:: WHAT IS NEEDED ::
Rewrite the data starting at the line that contains "You are a computer-use agent. The" and ending at the line that contains "will tap(497, 313).", replacing "screenshot" with "display" and leaving everything else unchanged.
**** LISTED RECORDS
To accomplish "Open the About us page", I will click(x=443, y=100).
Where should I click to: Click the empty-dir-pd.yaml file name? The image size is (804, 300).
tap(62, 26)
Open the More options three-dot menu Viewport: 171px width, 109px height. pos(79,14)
********
**** LISTED RECORDS
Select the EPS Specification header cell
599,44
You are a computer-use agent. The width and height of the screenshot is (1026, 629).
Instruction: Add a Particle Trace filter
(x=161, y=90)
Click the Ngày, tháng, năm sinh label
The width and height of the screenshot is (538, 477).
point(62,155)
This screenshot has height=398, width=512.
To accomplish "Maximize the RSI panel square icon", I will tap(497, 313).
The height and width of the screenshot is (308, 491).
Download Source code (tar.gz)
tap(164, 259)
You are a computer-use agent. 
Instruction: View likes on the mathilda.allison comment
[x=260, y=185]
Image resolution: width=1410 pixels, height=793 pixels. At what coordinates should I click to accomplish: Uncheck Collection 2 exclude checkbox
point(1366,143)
********
:: WRITTEN ANSWER ::
You are a computer-use agent. The width and height of the display is (1026, 629).
Instruction: Add a Particle Trace filter
(x=161, y=90)
Click the Ngày, tháng, năm sinh label
The width and height of the display is (538, 477).
point(62,155)
This display has height=398, width=512.
To accomplish "Maximize the RSI panel square icon", I will tap(497, 313).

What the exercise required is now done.